On April 17, 2024, Mistral published its formal launch blog, "Cheaper, Better, Faster, Stronger," and simultaneously released the instruction-tuned Mixtral-8x22B-Instruct-v0.1 on Hugging Face.[1][4] The blog presented the model as the result of an effort to "push the frontier of AI and make it accessible to all," and highlighted four properties: native fluency in English, French, Italian, German, and Spanish; native function-calling capability with a 64K context window; the best cost-performance ratio among open-weight models in its class; and a permissive Apache 2.0 license.[1] The official model card on Hugging Face for the base model was uploaded the same day, formalizing the previously torrent-only release.[3]
The two-step release format gave community fine-tuners a head start. Microsoft's WizardLM team shipped a fine-tune named WizardLM-2-8x22B on the day of the official announcement, and Nous Research published Hermes Pro variants shortly afterward, so by the time the official instruct version landed, several competing instruction-tuned offshoots were already available.[10]
Mixtral 8x22B uses the same general design as Mixtral 8x7B but scaled to a much larger expert size. The model is a decoder-only transformer with sparse mixture-of-experts feed-forward blocks substituted for the dense FFN layers found in standard transformer language models.[11] The published config.json lists 56 transformer layers, and each MoE feed-forward block contains eight expert sub-networks, with a router selecting the top two experts for each token (num_local_experts: 8, num_experts_per_tok: 2).[11] The expert size of approximately 22 billion parameters gives the model its "8x22B" name, although the total parameter count is not exactly eight times 22 billion; the experts share several components across layers, which keeps the total at roughly 141 billion rather than the naive 176 billion.[1][11]
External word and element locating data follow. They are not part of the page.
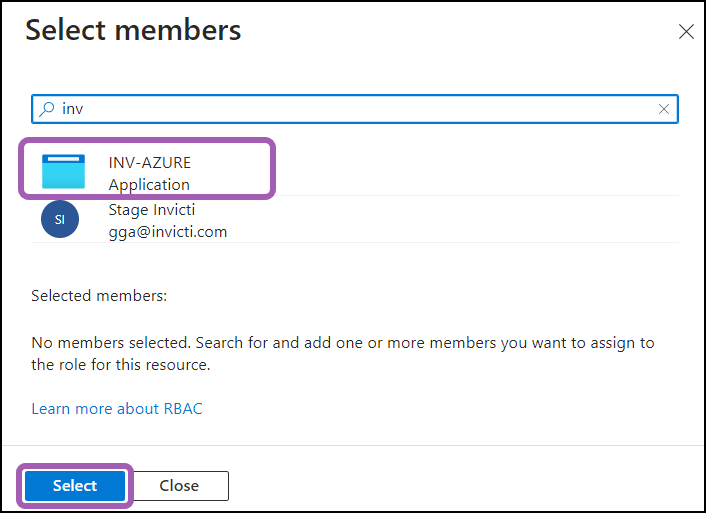
Task: Click the typed text inv in the search box
Action: click(72, 109)
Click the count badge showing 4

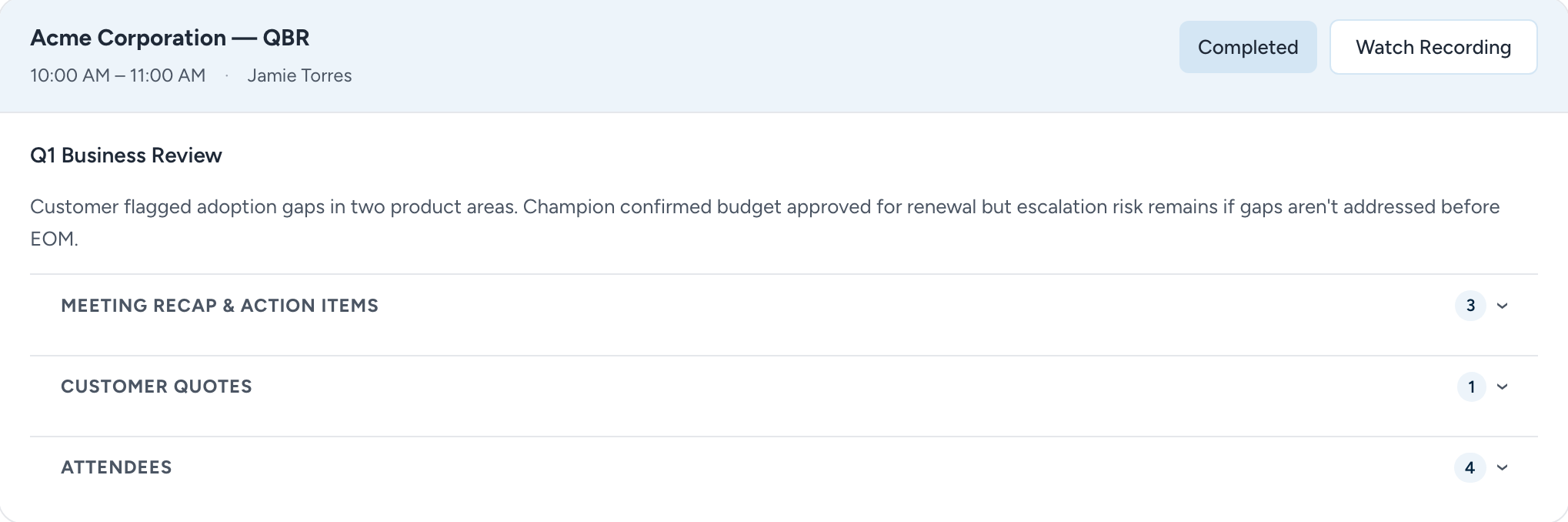pyautogui.click(x=1470, y=467)
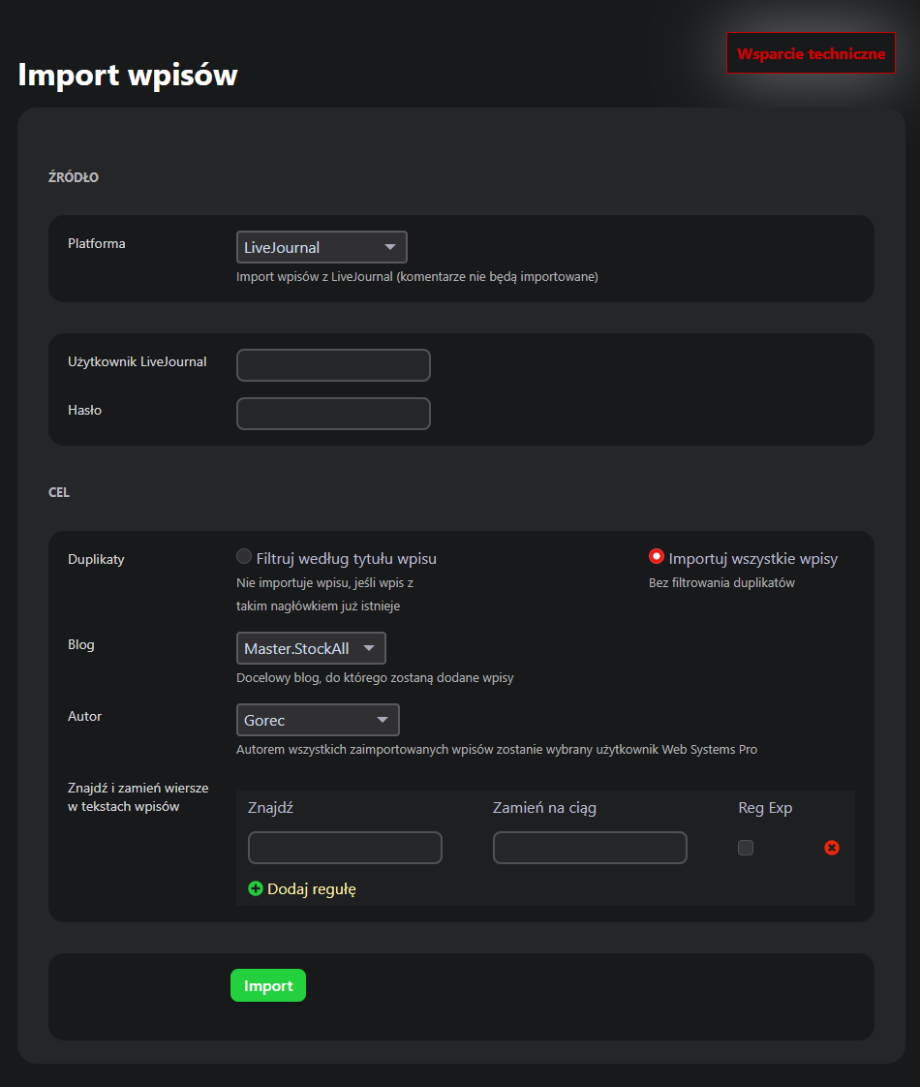Focus the Znajdź text field
This screenshot has width=920, height=1087.
coord(345,848)
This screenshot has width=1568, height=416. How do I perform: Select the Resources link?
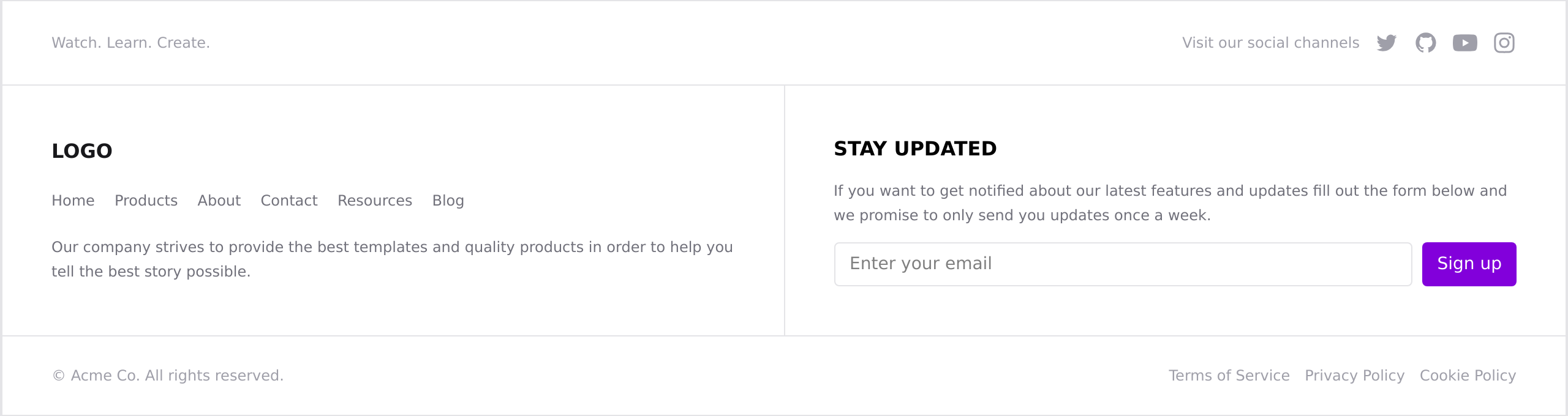[x=375, y=201]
The model uses grouped-query attention (GQA) with 48 query heads and 8 key-value heads (num_attention_heads: 48, num_key_value_heads: 8), rotary position embeddings (RoPE) with theta set to 1,000,000, RMSNorm for normalization, and SwiGLU activations in the expert feed-forward networks.[11] The published configuration lists a hidden dimension of 6,144 and an FFN intermediate size of 16,384 per expert.[11] The vocabulary size is 32,000 tokens and uses the same byte-level BPE tokenizer family as earlier Mistral and Mixtral models, accessed through the mistral-common library or the Hugging Face Tokenizers integration. Two experts are selected per token, so the active parameter count for any single forward pass is approximately 39 billion rather than the 141 billion that would be touched in a dense model of the same nominal size.[1]
The context window is 65,536 tokens (max_position_embeddings: 65536), which was substantially larger than most open-weight models in April 2024.[11] The base checkpoint supports a maximum sequence length of 64K, and Mistral did not initially apply sliding-window attention to Mixtral 8x22B as it had with the original Mistral 7B (sliding_window: null in the config).[11] The model is distributed in BF16 by default, and the full checkpoint weighs in at roughly 281 gigabytes in BF16, putting it out of reach of single-GPU serving but well within the capacity of a multi-GPU node with adequate memory.[4] Several quantized community releases in Q4, Q5, and Q8 GGUF formats appeared on Hugging Face within days of the initial torrent drop, alongside AWQ and GPTQ variants for the vLLM and TensorRT-LLM serving stacks.[9]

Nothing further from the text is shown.